Quant à Cardinal, le précieux qui « perle » bien, et à Saint-Aubin, le boute-en-train de la rimette crapaude, ces deux types ont toujours une place dans le bottin du comique.

Cardinal est devenu madame de Courval dans les Belles-Sœurs de Tremblay, avec la nuance qu’elle ne ridiculise qu’elle-même. Tout en employant également des mots savants à mauvais escient, Cardinal, avec l’aide généreuse de Fréchette, raille simultanément toutes les institutions politiques ou religieuses qu’il vénère.

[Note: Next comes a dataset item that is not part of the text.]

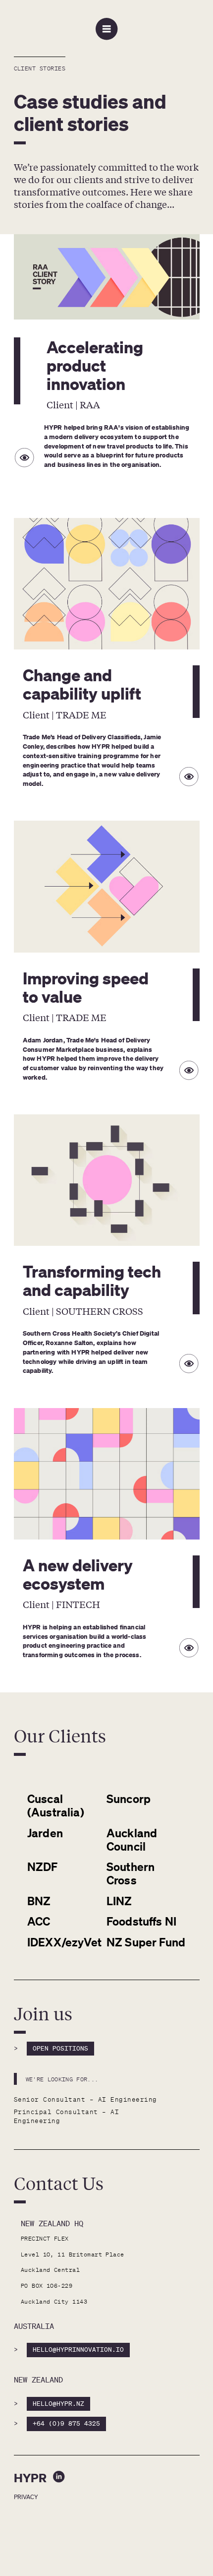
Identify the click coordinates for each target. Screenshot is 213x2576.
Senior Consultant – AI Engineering (85, 2099)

Le journaliste parlementaire Fréchette avait fréquenté Leroux, dit Cardinal, du temps où ce dernier était chef des huissiers du parlement et qu’il donnait lustre à son titre de messager en chef.

Tout comme cette bonne servante de presbytère, qui disait d’abord : « La vache à M. le curé ; puis : Notre vache ; et enfin : Ma vache ! » il s’était, petit à petit, persuadé que le parlement lui appartenait. Il considérait les députés comme ses commensaux.

Mais il était toujours si poli, si accueillant, si empressé ; il se mettait si volontiers au service de tout le monde, que tout le monde l’aimait. Les ministres même encourageaient sa douce manie par des déférences excessives qui le transportaient dans un monde de ravissement. Ils allaient quelquefois jusqu’à le consulter.

Eh bien, monsieur Cardinal, lui disait-on, que pensez-vous de l’état politique du moment ? Quel est votre avis sur la situation ?

Ma foi, monsieur le ministre, répondait-il, je crois le gouvernement bien corroboré, mais, sans vous offenser, l’opposition est bien contiguë.

Croyez-vous que la session soit longue ?

Dame, c’est très péripathétique à dire, avant l’approximativité des estimés.

Serait-il de passage à l’Assemblée nationale de nos jours, Cardinal serait sans doute « jubilant » de constater que tout l’appareil gouvernemental a adopté l’approximation panoramique comme langue de communication.